Another thing that a jobber can do is report usage based on your sales. Looking at what other customers purchase, they may be able to give you benchmarks as to what your range should be. The jobber I work for can give you a purchasing report that flags usage of products and whether it has trended up or down in relation to other products purchased.
Another way to use less product is to use the right one for the job. For example, most anything that can be masked with 2-inch masking tape can be masked with 1 1/2-inch tape, and the 1 1/2-inch tape is 30 to 40 percent less expensive than the 2-inch tape. The same holds true with 18-inch masking paper and 12-inch paper. While many shop owners often complain about the price of these products, jobbers will tell you that someone continues to order them every day. At one point, we had a pallet of 12-inch masking paper in our warehouse, and when I did a sales search, I discovered that we only had one customer buying it.
Masking products are only one example; there are many others like mixing cups, cans and clearcoats. If you use disposable cups for mixing, spraying and storage, you can eliminate cans, mixing cups and a lot of clean-up thinner. Many shops are using disposable cups, but are still buying the other products as well. This is where your jobber might be able to provide some training. While less expensive clears might not be suitable on some vehicles, you might still consider using them on jambs and high-mileage vehicles.
The final thing you can try to increase the margin between cost and sales is to increase sales. You might say that estimating software and allowed material rates dictate sales, but if there was ever an opportunity to add sales through paint and materials, it’s today.
As technology has changed in new vehicles, we’ve failed to keep up on the material side of the equation. For example, think of the various materials used in replacing the average outer door panel. You may need panel bond adhesive; seam sealer; intrusion beam absorber adhesive; sound dampening material; peel rivets for the window regulator; chip coating; flex additive for trim; trim adhesive; weather strip adhesive; and door trim clips. Every one of these products has a part number and may need to be added as a line item on the final bill. In many cases, the insurer will pay for these items if you have a method of tracking and invoicing them. This is where the jobber comes into the picture.

= Tasks to complete =
• a. In the excerpt on body shop paint and materials costs, how much cheaper is 1 1/2-inch masking tape than 2-inch tape?
• b. Resume the excerpt on body shop paint and materials costs after its last sentence, "This is where the jobber comes into the picture."
The lines after this point come from a separate, unrelated source.

= Given data =
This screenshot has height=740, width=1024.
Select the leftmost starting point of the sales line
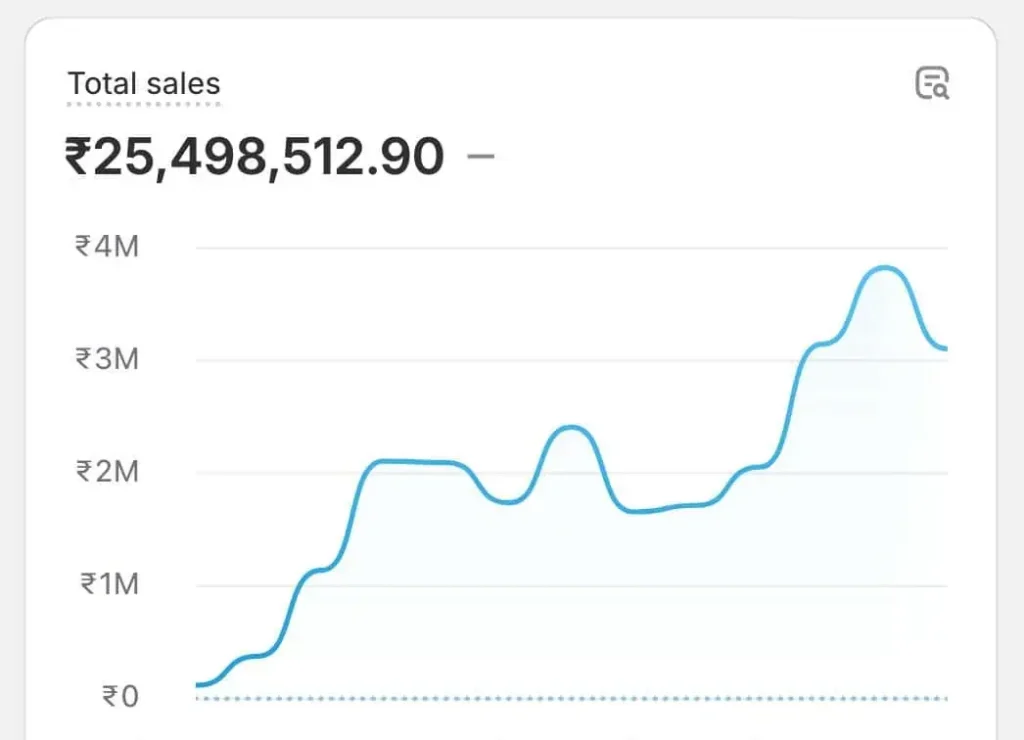199,685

= Expected results =
• a. It is 30 to 40 percent less expensive.

• b.
Most jobbers have access to some method of tracking these types of products. Every jobber will have current pricing on these products, and should be able to help you document and invoice them. There are many ways to do this.
You may have an internal method of tracking and invoicing these consumables, and only need the jobber to keep pricing updated and provide a purchasing report to identify what products you or your technicians are ordering. Another method might be to establish what items you purchase that you may choose to re-sell as a consumable item or as a part. When an order is placed for one of these items, it may be treated a little differently. You may want to provide the jobber with a purchase order that includes a repair order number. When the order is filled, you can require that the jobber put the repair order number on the invoice. You might also include the service representative’s or estimator’s name and ask that a copy of the invoice be given to them so it can be filed and added to the bill.
Because jobbers work with multiple shops that are all struggling with the same issues, they often work with consultants who may offer assistance and training on increasing sales. They may also work closely with materials management software, or some type of cooperative that offers rebates on purchases.
Find the Right Jobber
Whether you decide to try to increase paint and material margins by cutting cost, cutting usage or selling more product, your jobber can be a huge asset to you. Most will gladly go out of their way for a loyal customer.
As a former technician, shop manager and owner who has worked for a jobber for the last seven years, I strongly recommend sitting down with your jobber and asking for their help with material management. Here’s the bottom line: If you want to be above average on paint and materials profitability, you need to find and partner with an above-average jobber. If you find the right jobber, they’ll deliver more than a can of paint.
Tony Nethery is the business development manager at COLORMATCH. He’s an I-CAR instructor and has worked in the collision industry for more than 30 years. He can be reached at (731) 267-5627 or [email protected].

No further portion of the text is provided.